--- Records ---
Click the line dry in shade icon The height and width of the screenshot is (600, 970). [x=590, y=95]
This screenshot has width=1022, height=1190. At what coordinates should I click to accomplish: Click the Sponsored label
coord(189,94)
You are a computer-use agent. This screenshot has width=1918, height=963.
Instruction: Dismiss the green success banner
---
--- Records ---
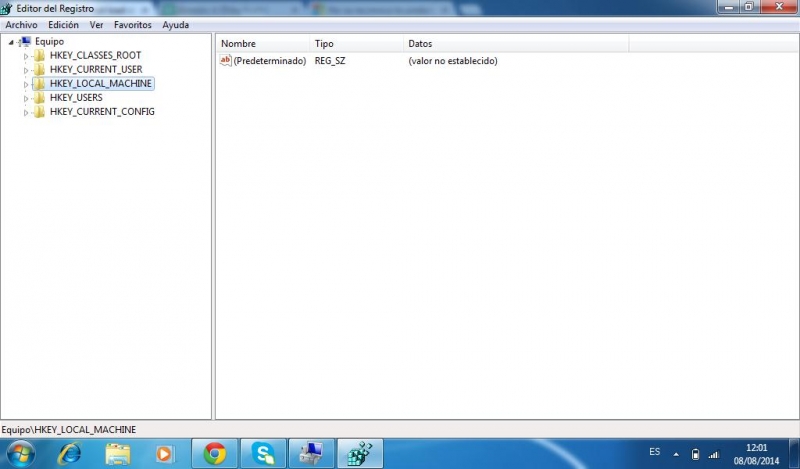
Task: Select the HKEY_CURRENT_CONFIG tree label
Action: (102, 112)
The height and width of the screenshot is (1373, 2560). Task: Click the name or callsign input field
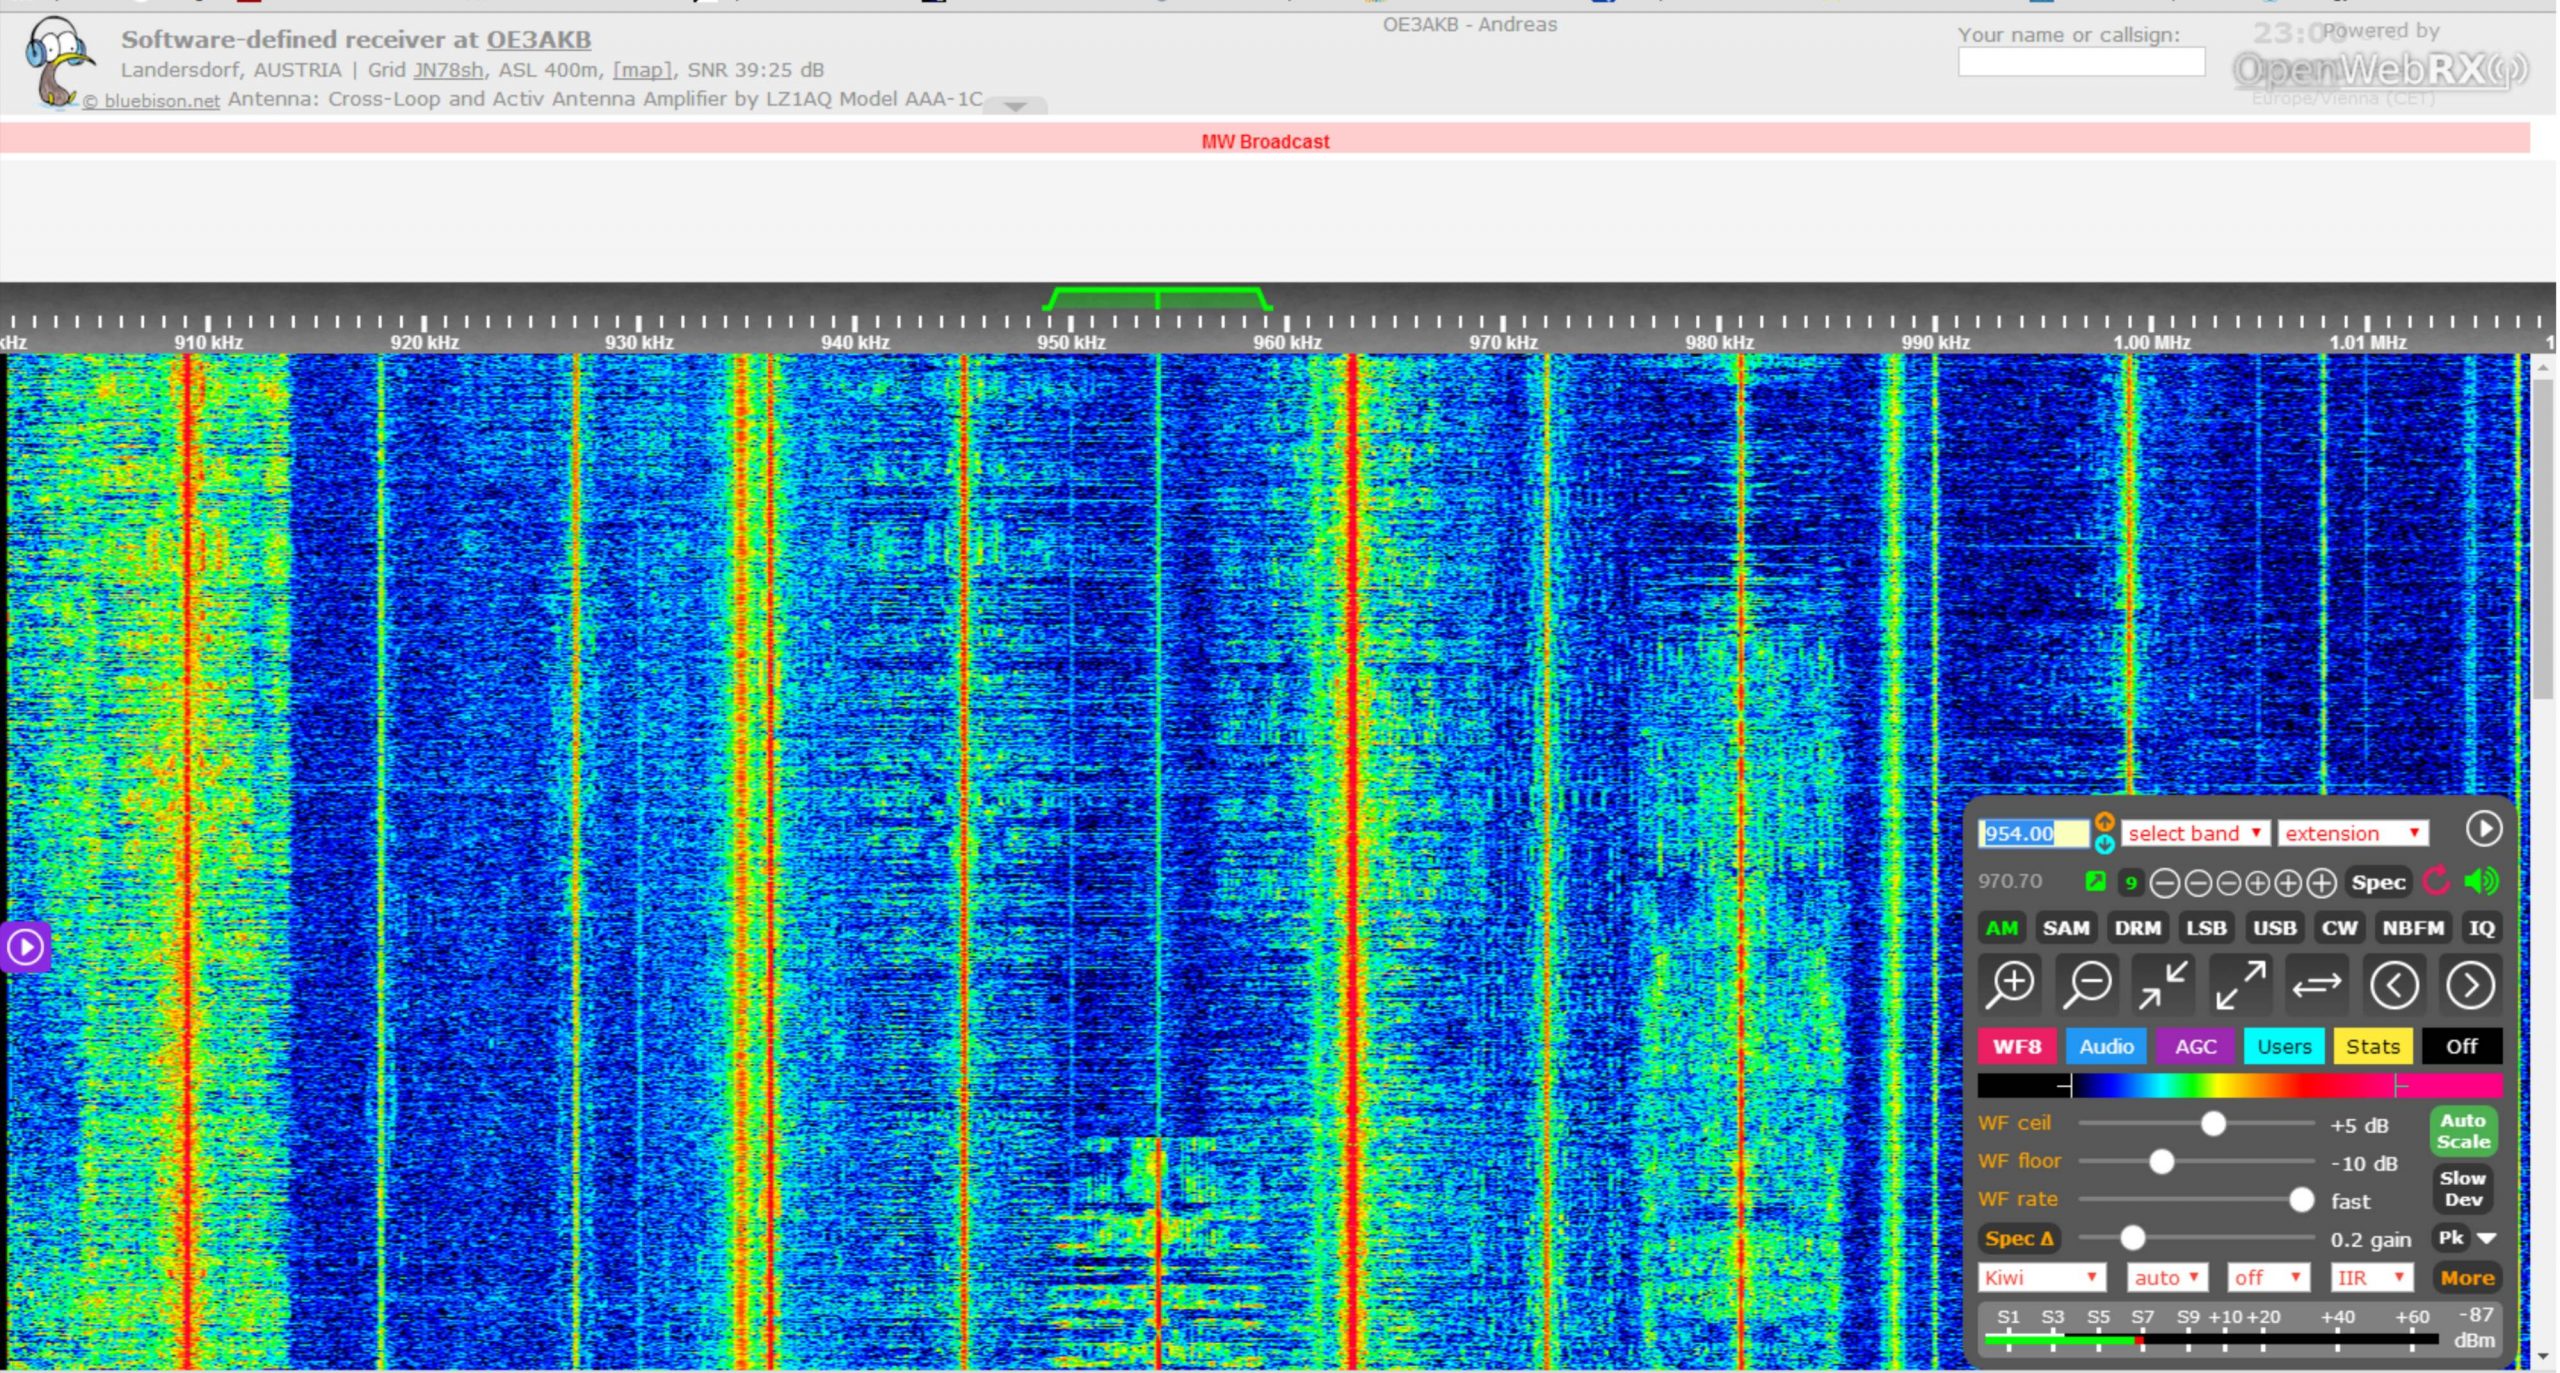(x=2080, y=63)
---
--- Records ---
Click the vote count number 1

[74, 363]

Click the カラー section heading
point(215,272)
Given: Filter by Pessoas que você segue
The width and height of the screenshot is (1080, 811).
---
Written instruction
Copy out the rows from the line with "This screenshot has width=1022, height=1190." up to and including the line with "coord(189,94)", character for character.

Task answer
This screenshot has width=1022, height=1190. At what coordinates should I click to accomplish: Click the Sponsored label
coord(189,94)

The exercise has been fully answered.